# The problem:
Reproduce the listing below word for word, starting at the line containing "1163x408 pixels. How" and ending after the line containing "Expand the WP".

# Exercise data:

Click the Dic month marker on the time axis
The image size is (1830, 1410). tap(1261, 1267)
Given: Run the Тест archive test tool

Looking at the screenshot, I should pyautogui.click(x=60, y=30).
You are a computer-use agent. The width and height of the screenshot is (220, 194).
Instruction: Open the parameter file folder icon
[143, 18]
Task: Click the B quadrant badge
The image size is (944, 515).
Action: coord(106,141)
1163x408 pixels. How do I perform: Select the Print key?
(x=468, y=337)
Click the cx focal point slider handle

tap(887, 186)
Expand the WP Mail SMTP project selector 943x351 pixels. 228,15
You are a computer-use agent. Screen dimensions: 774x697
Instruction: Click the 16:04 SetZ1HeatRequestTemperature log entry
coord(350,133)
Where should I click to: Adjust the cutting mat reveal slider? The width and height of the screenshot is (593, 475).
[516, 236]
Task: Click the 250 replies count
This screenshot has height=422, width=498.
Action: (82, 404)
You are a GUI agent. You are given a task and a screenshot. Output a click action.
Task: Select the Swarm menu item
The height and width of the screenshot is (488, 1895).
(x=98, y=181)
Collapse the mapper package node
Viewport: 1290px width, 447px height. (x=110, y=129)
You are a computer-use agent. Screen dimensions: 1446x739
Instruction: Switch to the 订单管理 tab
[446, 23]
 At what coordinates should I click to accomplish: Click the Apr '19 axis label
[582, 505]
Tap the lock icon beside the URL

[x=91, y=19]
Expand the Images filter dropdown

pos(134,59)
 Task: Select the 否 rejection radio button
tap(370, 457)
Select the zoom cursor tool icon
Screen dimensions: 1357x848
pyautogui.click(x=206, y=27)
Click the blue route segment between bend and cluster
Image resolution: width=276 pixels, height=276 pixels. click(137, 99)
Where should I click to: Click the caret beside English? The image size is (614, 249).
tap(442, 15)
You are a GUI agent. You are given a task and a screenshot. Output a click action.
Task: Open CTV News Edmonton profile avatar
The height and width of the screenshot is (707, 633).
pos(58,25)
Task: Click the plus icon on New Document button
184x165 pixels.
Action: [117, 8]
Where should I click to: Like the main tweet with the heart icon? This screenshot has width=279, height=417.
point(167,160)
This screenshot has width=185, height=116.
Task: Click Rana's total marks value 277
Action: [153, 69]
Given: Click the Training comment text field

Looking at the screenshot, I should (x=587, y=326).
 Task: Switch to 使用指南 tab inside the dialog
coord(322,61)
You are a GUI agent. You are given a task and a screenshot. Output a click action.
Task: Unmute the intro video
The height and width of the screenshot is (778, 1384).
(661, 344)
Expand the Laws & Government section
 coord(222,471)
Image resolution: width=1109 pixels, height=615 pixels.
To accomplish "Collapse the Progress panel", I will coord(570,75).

# Solution for this problem:
1163x408 pixels. How do I perform: Select the Print key?
(x=468, y=337)
Click the cx focal point slider handle

tap(887, 186)
Expand the WP Mail SMTP project selector 943x351 pixels. 228,15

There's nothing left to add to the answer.